Within months of the Oregon judgment, the Scouts announced that all adult volunteers _ now numbering 1.1 million _ would be required to take child-protection training when they join the Scouts and repeat the training every two years. Last year, the Scouts stipulated that all adult staff are mandated to report suspected child abuse to law enforcement authorities and Scout leaders, even if this would not be required by state law.
Tiapula described the mandatory-reporting policy as excellent but said the Scouts needed to pursue a “massive education process” to ensure that the adult volunteers were knowledgeable about detecting potential abusers.
“There’s quite a bit of work that they have to do,” Tiapula said. “I think they know that.”
Tiapula expressed regret that Thursday’s symposium will be closed to the news media.
“It creates a sense there are things in the community that they can’t be sharing,” she said. “An open meeting conveys to the world they’re doing the right thing.”
However, Johnson and Haney said the closed-door policy was expected to encourage candid dialogue. Were the meeting to be open, Haney said, attorneys for the youth organizations might counsel participants to be cautious about discussing problems they face with youth-protection.

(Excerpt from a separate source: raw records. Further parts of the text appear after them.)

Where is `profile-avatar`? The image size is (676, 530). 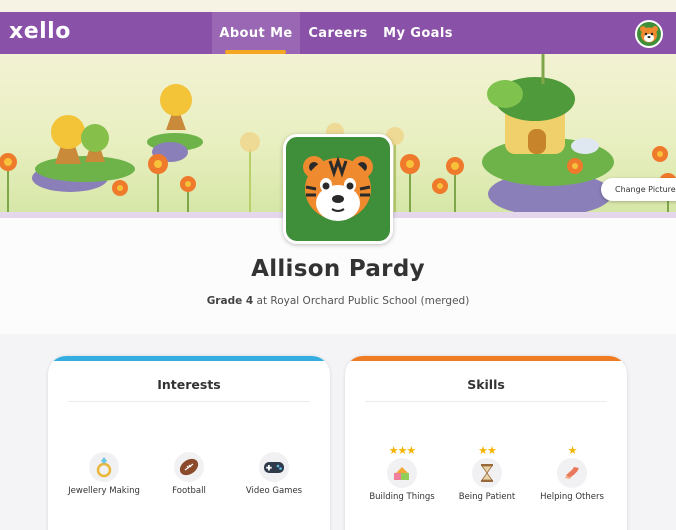
profile-avatar is located at coordinates (338, 189).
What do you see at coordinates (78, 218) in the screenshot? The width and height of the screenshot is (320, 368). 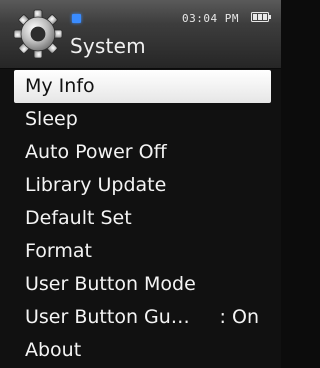 I see `menu-item-label: Default Set` at bounding box center [78, 218].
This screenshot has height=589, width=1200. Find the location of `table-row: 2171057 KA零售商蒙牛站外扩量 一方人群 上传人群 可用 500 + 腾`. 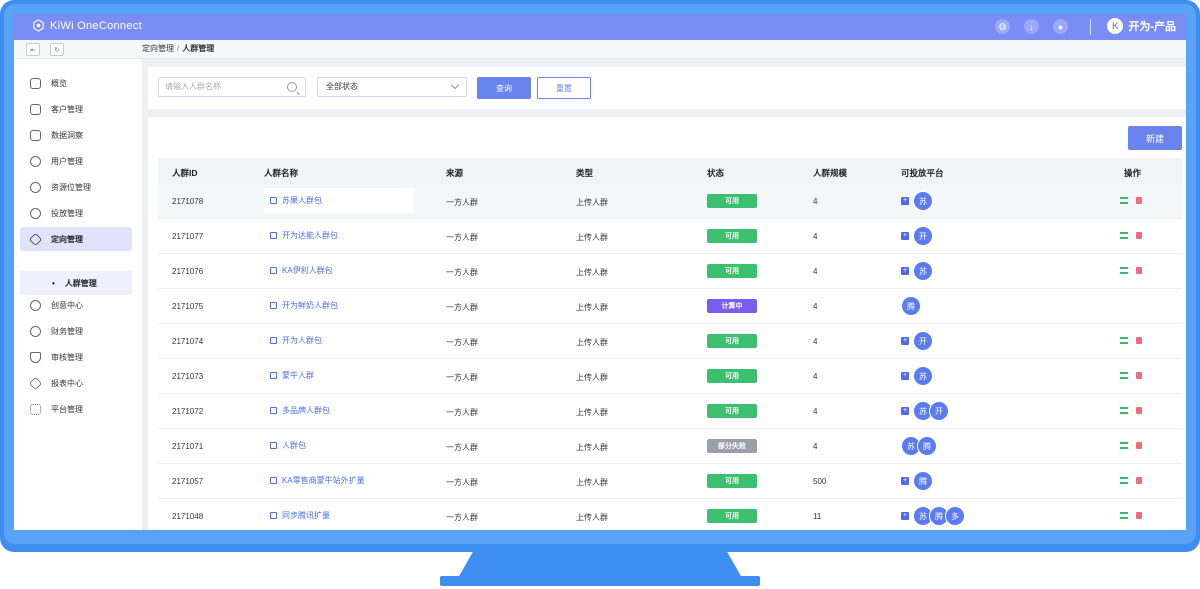

table-row: 2171057 KA零售商蒙牛站外扩量 一方人群 上传人群 可用 500 + 腾 is located at coordinates (670, 482).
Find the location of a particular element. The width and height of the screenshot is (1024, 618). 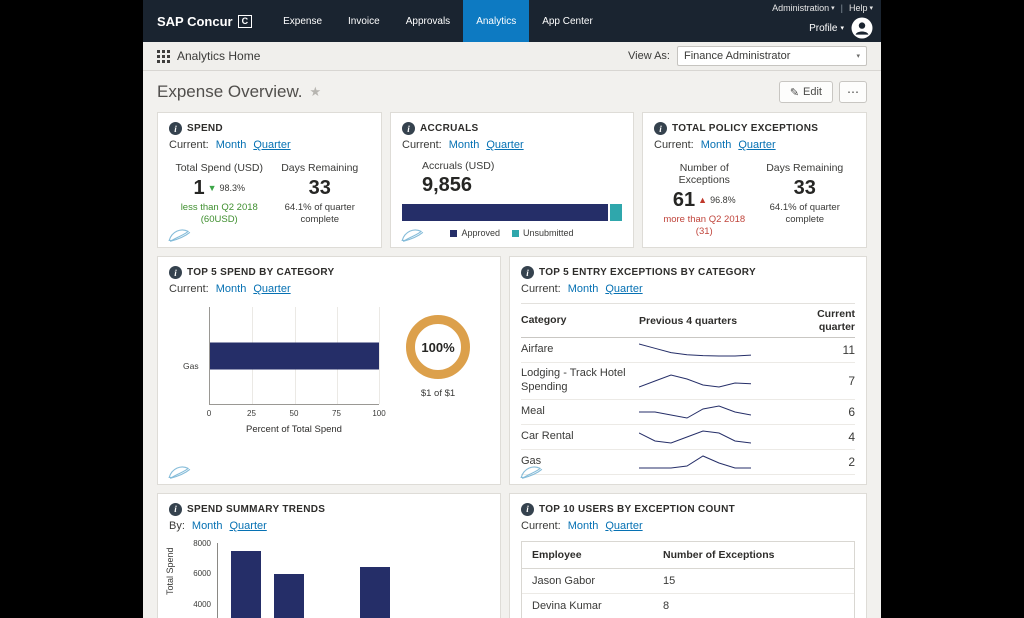

category-cell: Meal is located at coordinates (533, 410).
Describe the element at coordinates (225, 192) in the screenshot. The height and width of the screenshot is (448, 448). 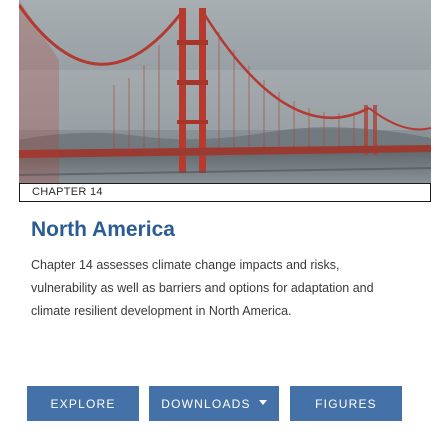
I see `chapter-label-box: CHAPTER 14` at that location.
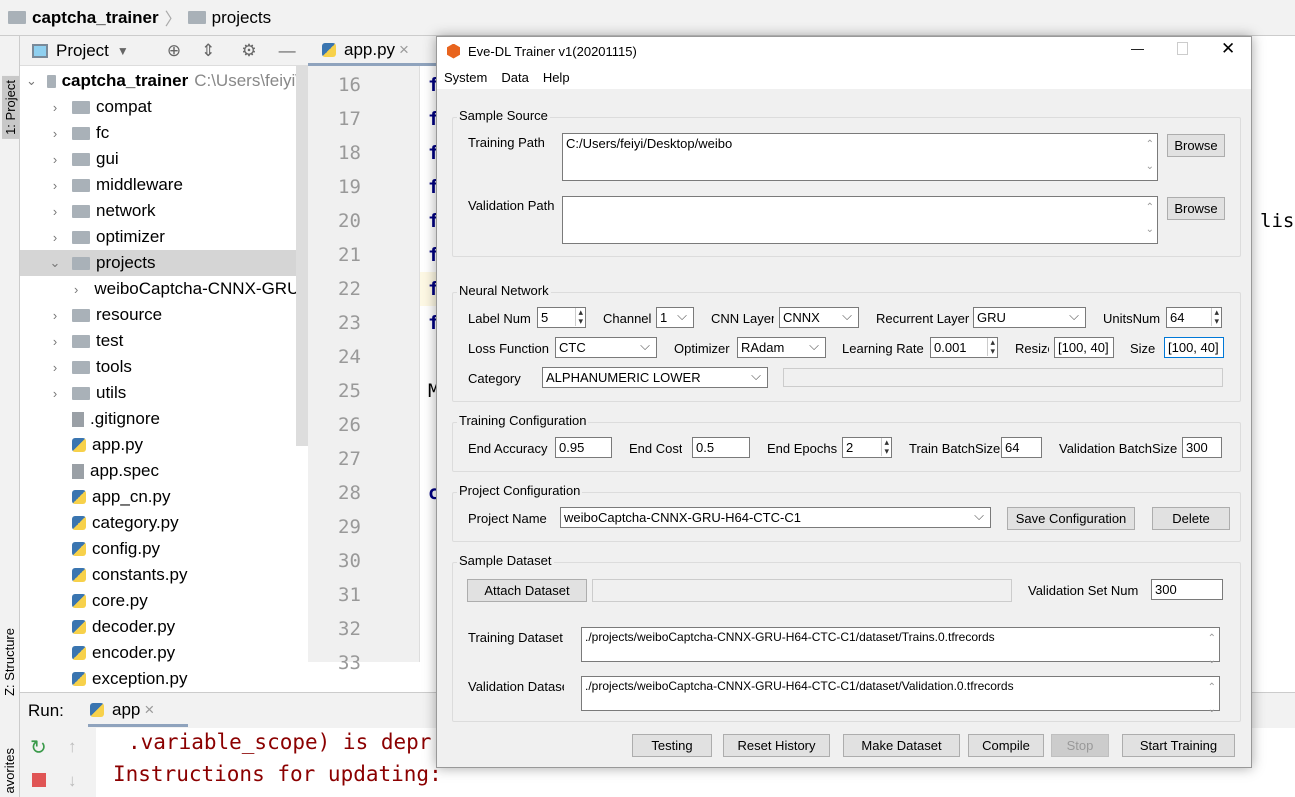  Describe the element at coordinates (72, 747) in the screenshot. I see `arrow-up-icon: ↑` at that location.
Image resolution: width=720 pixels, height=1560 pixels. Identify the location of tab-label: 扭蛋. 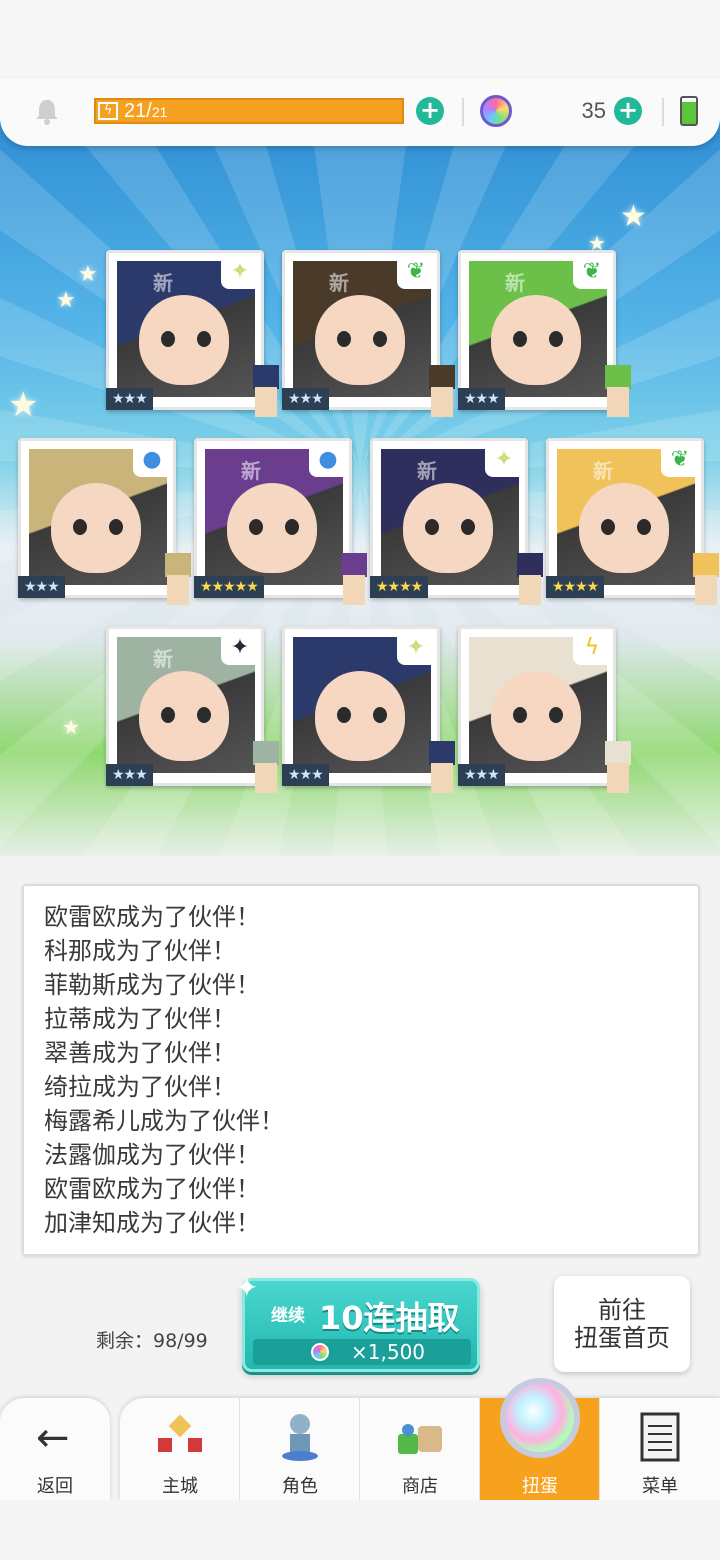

Symposium topics include the prevalence and prevention of child sexual abuse, the behavior of sex offenders and the growing threat of online predators.
Speakers include David Finkelhor, director of the University of New Hampshire’s Crimes Against Children Research Center; Victor Vieth, executive director of the National Child Protection Training Center; and Kristen Anderson, executive director of training at the National Center for Missing and Exploited Children.
The other participating youth groups are Girls Inc., USA Swimming, Camp Fire, the National Catholic Committee on Scouting, the American Youth Soccer Organization and The First Tee.
Conference organizers plan to summarize the conclusions of the meeting for a report that will be made available to other youth-serving organizations that did not participate.